_Task:_ Look through the entries below for the string "will", and copy each line where it is found.

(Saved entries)
##############################

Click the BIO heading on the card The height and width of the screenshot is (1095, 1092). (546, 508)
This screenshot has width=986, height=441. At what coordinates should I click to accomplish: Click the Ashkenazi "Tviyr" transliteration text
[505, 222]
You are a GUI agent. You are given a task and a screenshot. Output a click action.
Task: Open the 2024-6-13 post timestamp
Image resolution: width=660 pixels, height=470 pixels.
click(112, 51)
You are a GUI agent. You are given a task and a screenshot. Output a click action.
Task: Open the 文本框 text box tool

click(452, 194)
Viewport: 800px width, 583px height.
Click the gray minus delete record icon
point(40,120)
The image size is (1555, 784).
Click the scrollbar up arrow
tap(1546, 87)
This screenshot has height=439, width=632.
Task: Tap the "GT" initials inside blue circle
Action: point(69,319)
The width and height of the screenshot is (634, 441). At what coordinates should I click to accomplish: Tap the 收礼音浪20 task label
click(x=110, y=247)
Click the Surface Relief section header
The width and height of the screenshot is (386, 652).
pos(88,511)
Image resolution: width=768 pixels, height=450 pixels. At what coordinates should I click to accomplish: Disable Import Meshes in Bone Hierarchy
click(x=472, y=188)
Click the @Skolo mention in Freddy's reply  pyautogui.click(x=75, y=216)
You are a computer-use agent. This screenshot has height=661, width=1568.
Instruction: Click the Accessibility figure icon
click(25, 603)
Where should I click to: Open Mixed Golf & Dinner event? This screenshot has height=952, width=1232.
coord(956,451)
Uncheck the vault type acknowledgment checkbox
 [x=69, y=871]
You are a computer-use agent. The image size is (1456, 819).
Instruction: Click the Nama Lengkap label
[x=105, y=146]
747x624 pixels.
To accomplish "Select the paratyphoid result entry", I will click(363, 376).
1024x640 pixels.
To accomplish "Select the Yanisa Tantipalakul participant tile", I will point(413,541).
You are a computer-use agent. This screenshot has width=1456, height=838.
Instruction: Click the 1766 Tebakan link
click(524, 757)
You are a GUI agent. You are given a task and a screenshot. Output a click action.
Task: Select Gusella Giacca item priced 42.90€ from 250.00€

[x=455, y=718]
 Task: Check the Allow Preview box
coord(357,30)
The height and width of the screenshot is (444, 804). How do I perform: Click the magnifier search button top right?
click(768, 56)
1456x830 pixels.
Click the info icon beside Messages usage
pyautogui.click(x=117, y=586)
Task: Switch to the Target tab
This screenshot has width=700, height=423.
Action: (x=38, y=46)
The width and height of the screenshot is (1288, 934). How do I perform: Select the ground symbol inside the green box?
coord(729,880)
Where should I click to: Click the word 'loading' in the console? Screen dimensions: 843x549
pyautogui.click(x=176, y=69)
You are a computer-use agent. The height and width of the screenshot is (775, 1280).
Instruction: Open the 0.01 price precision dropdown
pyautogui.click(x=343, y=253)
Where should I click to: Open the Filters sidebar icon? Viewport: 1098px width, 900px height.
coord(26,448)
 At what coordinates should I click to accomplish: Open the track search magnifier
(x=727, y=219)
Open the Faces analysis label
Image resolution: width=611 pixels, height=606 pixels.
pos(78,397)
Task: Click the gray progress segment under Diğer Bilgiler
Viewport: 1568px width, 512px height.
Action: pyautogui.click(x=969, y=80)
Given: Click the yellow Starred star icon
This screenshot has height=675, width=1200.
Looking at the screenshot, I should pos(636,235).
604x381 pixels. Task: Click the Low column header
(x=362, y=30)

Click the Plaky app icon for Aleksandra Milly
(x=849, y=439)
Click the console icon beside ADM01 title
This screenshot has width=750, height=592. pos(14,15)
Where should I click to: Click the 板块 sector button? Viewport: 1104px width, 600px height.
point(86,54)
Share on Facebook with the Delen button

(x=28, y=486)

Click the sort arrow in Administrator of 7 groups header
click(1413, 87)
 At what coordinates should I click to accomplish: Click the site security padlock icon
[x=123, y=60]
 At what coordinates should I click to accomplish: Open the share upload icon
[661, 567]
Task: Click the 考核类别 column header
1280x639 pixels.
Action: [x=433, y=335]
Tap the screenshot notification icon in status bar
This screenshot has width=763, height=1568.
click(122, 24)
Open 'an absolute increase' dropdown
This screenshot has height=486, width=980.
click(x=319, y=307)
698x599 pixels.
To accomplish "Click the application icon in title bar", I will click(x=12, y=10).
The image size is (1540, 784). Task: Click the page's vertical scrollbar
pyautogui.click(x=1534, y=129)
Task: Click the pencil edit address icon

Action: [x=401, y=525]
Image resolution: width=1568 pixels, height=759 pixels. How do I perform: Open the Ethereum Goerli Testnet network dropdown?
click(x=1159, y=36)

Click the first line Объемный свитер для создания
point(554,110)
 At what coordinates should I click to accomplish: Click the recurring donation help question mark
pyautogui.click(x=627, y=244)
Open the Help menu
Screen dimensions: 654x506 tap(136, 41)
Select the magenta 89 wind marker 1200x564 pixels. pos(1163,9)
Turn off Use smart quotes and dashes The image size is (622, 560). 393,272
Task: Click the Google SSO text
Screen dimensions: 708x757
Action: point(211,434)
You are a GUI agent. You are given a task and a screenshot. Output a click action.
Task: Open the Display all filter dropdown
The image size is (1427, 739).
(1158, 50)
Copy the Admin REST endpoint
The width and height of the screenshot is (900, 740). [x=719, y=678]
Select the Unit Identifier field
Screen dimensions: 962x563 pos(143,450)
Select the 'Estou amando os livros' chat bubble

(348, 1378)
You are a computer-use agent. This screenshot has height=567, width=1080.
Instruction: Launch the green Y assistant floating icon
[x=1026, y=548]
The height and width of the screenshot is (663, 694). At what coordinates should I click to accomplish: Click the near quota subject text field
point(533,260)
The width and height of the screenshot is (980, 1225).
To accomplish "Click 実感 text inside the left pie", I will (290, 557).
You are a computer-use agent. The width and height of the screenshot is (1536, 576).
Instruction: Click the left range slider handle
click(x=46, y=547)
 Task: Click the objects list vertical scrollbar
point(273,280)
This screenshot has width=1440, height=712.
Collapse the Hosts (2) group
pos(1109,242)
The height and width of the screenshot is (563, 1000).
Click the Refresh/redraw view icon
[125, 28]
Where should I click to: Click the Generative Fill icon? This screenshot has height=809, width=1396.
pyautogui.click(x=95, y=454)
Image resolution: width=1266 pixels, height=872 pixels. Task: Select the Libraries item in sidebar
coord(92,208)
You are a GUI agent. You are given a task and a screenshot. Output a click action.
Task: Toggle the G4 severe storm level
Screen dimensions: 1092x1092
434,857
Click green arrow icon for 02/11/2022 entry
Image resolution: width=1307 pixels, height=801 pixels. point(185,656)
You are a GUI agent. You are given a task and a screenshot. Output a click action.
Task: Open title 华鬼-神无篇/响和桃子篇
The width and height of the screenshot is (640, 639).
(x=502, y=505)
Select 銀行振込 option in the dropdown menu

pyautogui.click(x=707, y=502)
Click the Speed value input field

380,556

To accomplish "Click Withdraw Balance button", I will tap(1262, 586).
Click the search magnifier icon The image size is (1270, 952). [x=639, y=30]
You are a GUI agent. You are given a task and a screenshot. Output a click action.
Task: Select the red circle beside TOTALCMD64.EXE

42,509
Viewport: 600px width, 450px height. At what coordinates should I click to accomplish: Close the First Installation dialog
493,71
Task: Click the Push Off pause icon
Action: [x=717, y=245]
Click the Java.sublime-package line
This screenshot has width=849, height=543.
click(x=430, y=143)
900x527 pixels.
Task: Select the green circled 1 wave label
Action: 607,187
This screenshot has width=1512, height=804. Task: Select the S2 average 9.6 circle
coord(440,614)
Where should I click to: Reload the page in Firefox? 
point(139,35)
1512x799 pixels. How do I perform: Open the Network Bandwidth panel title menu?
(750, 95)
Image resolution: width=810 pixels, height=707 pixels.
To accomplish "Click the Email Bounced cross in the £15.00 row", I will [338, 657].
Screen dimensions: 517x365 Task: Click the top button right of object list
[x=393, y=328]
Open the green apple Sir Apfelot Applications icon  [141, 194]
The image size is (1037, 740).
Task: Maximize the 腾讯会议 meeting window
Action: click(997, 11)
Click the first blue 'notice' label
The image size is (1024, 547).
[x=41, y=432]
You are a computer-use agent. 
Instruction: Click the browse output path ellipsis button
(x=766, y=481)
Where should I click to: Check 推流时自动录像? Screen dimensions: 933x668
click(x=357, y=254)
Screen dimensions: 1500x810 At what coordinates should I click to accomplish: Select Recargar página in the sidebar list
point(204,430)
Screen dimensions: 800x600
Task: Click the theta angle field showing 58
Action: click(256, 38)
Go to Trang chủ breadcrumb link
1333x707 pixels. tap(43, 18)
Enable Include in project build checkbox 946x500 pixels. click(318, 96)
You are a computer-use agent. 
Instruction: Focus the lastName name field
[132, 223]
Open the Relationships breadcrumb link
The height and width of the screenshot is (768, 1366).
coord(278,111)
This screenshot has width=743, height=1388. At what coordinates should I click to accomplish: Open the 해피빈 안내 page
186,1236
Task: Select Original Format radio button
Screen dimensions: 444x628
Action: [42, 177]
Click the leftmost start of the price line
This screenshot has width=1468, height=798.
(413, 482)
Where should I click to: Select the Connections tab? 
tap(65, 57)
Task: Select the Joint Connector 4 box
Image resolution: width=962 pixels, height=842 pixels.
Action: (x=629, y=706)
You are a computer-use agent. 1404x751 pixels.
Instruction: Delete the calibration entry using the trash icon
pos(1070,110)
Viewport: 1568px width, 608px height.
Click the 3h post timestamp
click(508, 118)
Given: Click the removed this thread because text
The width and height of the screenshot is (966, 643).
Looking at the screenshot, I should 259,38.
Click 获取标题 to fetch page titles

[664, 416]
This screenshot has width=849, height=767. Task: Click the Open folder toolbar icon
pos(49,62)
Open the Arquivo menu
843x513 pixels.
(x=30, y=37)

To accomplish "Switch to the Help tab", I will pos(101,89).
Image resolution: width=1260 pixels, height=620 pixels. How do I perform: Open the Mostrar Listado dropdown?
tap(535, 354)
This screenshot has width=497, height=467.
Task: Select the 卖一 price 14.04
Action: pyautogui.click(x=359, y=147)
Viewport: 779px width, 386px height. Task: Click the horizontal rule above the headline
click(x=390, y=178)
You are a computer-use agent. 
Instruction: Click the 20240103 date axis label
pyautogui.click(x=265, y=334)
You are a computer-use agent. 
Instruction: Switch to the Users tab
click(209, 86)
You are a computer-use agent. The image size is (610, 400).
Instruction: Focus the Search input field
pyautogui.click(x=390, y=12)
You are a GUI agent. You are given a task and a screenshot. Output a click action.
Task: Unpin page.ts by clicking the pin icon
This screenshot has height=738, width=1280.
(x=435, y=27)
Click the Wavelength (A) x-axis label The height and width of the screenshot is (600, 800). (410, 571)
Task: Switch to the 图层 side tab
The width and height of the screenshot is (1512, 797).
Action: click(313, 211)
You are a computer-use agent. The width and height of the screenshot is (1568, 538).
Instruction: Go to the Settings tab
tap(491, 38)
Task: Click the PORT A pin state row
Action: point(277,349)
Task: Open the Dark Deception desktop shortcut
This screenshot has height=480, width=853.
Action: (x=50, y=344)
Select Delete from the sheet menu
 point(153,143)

##############################

_Written reply:_
To accomplish "Select the paratyphoid result entry", I will click(363, 376).
To accomplish "Select the Yanisa Tantipalakul participant tile", I will point(413,541).
To accomplish "Click the application icon in title bar", I will click(x=12, y=10).
To accomplish "Click 実感 text inside the left pie", I will (290, 557).
To accomplish "Click Withdraw Balance button", I will tap(1262, 586).
To accomplish "Click the Email Bounced cross in the £15.00 row", I will [338, 657].
To accomplish "Switch to the Help tab", I will pos(101,89).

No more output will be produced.